The Temple of Heracles is oriented with the front of the temple facing east and could have been built to face the rising sun during the equinox.

== Culture ==
The temple was likely built as a place of sacred worship. Not only the other temples in the valley itself, but also through much of Sicily, there is evidence that these temples had sacred meaning. Archaeologist A. Pautasso found terracotta figures that were found in Sicilian sanctuaries and temples, that tie into the iconography and symbols that the people used as offerings. Several other sites in Sicily have evidence of religious rituals and religious groups, including in the same ancient city of Akragas. The Upper Sanctuary of Demeter has a ton of material finds, from terracotta items to a large number of bronze offerings. In the Valley of Temples there are temples dedicated to Zeus, Heracles, Juno and Concordia. During excavation, a marble depicting the torso of a struggling figure was also found at the Temple of Heracles. Ernesto De Miro found what he assumed to be the matching helmeted head.

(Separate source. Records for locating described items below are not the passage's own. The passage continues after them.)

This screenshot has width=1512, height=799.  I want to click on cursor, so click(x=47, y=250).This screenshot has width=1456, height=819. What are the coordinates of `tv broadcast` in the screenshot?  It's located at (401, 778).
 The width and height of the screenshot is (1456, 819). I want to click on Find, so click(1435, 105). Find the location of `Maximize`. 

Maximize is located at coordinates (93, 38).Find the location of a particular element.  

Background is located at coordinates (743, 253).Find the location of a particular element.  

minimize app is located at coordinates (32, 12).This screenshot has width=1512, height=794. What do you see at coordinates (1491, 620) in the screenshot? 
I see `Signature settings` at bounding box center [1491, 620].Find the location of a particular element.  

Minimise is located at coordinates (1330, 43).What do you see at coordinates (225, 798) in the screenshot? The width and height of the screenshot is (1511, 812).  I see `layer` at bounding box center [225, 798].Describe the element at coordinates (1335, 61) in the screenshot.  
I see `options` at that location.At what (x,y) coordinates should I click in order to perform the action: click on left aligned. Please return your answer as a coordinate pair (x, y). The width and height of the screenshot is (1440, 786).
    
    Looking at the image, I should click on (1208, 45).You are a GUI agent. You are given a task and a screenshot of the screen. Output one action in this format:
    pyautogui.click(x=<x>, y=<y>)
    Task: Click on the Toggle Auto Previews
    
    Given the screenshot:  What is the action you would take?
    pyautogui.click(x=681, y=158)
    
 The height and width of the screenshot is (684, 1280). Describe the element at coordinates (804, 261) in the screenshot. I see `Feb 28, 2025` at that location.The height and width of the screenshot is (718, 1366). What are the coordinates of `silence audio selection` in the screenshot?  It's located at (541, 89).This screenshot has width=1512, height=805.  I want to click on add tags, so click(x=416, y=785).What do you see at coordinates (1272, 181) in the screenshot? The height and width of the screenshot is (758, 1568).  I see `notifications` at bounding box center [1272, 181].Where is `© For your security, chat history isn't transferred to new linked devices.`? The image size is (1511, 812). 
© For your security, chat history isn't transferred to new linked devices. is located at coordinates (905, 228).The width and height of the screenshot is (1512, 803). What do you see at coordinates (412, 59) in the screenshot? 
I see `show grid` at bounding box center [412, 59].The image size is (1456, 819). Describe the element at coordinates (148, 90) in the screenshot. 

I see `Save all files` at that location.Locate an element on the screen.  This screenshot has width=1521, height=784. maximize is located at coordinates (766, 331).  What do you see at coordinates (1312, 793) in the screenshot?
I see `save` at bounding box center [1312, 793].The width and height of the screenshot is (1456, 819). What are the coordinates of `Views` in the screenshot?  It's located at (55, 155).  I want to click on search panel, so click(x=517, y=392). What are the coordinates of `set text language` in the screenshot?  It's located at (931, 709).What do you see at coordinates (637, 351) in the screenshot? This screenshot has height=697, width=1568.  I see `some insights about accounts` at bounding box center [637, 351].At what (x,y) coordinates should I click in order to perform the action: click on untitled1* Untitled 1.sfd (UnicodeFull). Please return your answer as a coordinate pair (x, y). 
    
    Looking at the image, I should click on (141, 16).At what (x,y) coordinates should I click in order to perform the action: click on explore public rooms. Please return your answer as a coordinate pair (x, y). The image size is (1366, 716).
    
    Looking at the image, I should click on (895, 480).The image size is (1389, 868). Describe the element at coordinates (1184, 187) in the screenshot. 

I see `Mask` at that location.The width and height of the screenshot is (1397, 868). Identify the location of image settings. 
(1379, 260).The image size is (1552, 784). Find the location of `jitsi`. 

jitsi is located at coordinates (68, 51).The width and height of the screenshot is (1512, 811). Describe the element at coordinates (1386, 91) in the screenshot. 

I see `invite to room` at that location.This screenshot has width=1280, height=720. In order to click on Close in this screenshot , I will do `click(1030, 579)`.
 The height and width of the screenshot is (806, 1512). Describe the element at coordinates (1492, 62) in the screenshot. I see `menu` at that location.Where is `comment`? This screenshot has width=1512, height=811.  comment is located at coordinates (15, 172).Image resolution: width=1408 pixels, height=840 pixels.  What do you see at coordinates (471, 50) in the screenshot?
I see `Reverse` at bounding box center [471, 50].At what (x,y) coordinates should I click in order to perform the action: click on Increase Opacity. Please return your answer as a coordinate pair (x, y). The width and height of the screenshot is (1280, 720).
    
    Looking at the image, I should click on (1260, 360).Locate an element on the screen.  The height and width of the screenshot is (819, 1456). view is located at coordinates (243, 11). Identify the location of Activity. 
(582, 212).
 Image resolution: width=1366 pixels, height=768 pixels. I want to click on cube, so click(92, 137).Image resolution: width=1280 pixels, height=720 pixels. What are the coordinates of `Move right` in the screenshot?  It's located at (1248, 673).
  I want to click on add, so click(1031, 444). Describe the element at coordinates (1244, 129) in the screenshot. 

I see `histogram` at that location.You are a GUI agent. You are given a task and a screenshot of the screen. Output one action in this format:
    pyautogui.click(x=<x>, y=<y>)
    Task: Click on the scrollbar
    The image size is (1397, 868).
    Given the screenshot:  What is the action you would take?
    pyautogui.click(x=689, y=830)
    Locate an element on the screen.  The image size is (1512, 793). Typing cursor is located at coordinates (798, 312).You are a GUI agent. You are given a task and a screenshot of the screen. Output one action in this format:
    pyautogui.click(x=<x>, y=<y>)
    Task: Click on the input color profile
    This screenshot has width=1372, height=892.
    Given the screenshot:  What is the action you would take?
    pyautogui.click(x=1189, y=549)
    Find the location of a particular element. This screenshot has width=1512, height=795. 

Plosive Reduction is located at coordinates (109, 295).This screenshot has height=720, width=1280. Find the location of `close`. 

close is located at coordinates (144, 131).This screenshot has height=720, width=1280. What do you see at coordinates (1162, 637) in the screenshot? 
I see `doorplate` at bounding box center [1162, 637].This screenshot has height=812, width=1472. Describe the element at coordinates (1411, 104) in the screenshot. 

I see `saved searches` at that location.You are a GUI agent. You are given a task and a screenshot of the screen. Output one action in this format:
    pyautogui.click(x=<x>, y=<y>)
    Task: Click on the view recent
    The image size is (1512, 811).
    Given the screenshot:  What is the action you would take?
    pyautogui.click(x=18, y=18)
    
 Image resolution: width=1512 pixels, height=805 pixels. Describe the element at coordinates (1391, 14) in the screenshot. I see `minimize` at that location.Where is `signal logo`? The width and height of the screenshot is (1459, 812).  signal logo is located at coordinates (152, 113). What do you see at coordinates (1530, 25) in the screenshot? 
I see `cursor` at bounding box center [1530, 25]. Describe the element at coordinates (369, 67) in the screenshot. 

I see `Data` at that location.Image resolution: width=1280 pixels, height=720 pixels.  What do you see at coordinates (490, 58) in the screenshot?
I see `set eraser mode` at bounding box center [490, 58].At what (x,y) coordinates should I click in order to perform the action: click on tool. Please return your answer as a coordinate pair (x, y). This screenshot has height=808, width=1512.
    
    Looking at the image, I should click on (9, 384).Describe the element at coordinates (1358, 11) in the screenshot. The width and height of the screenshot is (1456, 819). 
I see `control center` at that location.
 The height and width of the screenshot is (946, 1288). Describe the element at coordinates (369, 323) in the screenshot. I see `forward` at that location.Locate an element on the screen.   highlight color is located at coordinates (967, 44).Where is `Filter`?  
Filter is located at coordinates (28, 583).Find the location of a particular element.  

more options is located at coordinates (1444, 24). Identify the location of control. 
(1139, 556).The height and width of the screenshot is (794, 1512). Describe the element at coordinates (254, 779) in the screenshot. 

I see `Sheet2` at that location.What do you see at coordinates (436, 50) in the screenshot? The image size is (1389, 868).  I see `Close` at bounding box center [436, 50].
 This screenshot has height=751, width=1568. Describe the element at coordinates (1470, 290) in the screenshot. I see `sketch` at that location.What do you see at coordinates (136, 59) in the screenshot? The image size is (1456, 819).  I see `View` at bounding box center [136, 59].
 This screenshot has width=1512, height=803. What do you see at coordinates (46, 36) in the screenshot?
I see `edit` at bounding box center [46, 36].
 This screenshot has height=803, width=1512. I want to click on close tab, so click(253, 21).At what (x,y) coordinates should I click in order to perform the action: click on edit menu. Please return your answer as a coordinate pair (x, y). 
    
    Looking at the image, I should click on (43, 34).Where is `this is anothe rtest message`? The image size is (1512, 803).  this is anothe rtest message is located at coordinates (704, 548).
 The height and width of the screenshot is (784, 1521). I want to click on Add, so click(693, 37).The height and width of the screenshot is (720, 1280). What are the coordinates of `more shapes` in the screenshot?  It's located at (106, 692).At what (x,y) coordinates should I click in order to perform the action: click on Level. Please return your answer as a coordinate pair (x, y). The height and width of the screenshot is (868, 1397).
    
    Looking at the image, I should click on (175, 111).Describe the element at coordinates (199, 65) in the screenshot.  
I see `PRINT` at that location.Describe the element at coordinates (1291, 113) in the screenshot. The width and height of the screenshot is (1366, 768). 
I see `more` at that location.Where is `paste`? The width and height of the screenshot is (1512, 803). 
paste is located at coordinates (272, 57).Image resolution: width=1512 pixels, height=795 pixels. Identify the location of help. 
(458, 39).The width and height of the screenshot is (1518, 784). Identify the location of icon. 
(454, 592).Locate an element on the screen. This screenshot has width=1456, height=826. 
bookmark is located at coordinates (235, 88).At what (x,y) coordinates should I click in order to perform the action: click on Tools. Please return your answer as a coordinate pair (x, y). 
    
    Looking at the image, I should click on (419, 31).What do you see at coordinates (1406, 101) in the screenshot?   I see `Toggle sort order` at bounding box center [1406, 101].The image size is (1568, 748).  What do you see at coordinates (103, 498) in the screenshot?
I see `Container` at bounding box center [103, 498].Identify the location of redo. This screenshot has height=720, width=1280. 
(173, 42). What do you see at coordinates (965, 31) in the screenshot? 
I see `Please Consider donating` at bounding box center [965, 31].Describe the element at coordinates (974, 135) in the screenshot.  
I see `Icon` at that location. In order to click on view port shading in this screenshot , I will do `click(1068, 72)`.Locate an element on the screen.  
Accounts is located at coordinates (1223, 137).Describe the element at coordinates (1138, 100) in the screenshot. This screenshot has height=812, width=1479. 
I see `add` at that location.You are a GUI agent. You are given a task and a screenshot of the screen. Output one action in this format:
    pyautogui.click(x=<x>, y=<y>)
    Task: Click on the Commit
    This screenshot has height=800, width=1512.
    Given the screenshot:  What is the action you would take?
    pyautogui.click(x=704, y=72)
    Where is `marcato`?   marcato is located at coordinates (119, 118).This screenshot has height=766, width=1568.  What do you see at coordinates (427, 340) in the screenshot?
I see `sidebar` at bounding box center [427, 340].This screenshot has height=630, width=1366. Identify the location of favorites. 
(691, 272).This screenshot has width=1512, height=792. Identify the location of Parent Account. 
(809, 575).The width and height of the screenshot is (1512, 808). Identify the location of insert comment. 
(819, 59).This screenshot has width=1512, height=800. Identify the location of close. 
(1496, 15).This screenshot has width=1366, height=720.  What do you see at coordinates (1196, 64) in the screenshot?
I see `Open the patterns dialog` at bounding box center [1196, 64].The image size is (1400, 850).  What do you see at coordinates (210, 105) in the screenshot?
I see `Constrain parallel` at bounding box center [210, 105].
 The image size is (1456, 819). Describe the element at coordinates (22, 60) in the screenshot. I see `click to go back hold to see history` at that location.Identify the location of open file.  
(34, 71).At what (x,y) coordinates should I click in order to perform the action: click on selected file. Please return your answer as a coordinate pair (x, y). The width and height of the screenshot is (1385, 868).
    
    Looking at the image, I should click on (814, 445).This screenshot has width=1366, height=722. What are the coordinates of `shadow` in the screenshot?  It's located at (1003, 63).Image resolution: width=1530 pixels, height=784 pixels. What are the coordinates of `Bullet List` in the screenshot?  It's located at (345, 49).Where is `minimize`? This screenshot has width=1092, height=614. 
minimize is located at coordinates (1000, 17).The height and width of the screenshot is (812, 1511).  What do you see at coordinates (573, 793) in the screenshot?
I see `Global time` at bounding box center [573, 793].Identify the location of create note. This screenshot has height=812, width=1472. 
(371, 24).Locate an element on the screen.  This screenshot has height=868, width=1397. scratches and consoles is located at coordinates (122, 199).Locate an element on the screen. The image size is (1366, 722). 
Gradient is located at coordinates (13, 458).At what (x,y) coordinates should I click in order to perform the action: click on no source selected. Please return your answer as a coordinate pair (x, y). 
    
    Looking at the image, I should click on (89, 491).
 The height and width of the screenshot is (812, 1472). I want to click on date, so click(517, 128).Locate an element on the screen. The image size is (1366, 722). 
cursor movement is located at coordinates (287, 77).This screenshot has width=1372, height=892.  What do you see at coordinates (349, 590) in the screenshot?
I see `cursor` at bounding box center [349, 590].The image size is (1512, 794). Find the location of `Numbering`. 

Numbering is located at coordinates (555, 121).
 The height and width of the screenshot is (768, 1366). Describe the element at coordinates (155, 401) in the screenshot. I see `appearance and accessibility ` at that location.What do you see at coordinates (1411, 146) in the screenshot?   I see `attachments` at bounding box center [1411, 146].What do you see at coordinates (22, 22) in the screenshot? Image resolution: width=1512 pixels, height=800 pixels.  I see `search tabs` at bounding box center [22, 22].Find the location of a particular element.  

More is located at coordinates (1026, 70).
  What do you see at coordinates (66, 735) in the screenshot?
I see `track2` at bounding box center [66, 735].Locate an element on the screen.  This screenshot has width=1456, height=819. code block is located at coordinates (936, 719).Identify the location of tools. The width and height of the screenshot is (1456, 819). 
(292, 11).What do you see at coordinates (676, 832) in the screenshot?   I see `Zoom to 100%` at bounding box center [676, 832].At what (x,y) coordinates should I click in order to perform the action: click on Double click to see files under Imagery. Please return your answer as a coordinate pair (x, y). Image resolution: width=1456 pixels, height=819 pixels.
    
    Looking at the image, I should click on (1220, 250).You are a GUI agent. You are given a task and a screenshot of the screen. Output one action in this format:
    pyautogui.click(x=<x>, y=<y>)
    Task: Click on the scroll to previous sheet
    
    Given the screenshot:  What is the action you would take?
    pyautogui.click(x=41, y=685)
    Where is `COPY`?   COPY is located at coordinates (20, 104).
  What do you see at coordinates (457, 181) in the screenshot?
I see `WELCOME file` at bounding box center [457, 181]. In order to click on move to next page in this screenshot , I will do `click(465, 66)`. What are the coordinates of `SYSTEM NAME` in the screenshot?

The link between Heracles and the temple can also be disputed, with inscriptions on the seats of the gymnasium being dedicated to Heracles and Hermes, and the proximity of the two structures. A small saecellum inside the temple can explain the idea that the temple could have been dedicated to Apollo, the Hellenic god of music, poetry and archery. Due to the worship and increased popularity of Aesclepius, Apollo’s son. The statue found in the side room of the temple has been associated with Aesclepius, furthering the claim. However, several timelines and dimensions do not match up, with the base of the statue being incompatible with the area within the temple. A shrine found at the end of the cella is dated much after the rest of the temple and can be connected with the idea the statue was also added later.